Justification for feature selection by removing predictors with near zero variance I have a large number of variables that I'm trying to reduce, and I've stumbled on Kuhn's (2008) suggestion to eliminate variables with zero or near-zero variance:

[Near-zero variance means that the] fraction of unique values over the sample size is low (say 10%) [...] [and the] ratio of the frequency of the most prevalent value to the frequency of the second most prevalent value is large (say around 20). If both of these criteria are true and the model in question is susceptible to this type of predictor, it may be advantageous to remove the variable from the model.
-- Kuhn, M., & Johnson, K. (2013). Applied predictive modeling, New York, NY: Springer.

This makes sense to me, it's been used in other studies, and it would do exactly what I'm hoping for with my data. However, as far as I can tell, Kuhn doesn't provide any justification (either theoretical or empirical) for using this technique, and I can't find any other literature that supports this.

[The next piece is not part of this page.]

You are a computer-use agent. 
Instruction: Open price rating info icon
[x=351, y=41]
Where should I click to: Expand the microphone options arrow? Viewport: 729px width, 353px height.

Does anyone know of other sources that demonstrate why this technique works?
 A: Based on my experience, I often remove near zero variance predictors (or predictors which have one value only) since they are considered to have less predictive power. In some cases such predictors can also cause numerical problems and cause a model to crash. This can occur either due to division by zero (if a standardization is performed in the data) or due to numerical precision issues. The paper (http://www.jstatsoft.org/v28/i05/paper) provides some reasoning though not rigorously proving it in pages 3 and 4. 
An example dealing with near zero predictors that I found useful is : https://tgmstat.wordpress.com/2014/03/06/near-zero-variance-predictors/
Hope this helps. 
A: As I understand it, a zero variance variable is one whose values are all the same constant variable and a near-zero variance (NZV) variable is one where almost all values are constant and only a few have values that differ from that constant. I cannot give a definitive answer, but I think that there is a reasonable logic to the recommendation of removing such variables. (Although I can appreciate the logic, I think there might be a better solution that I give at the end of my answer.)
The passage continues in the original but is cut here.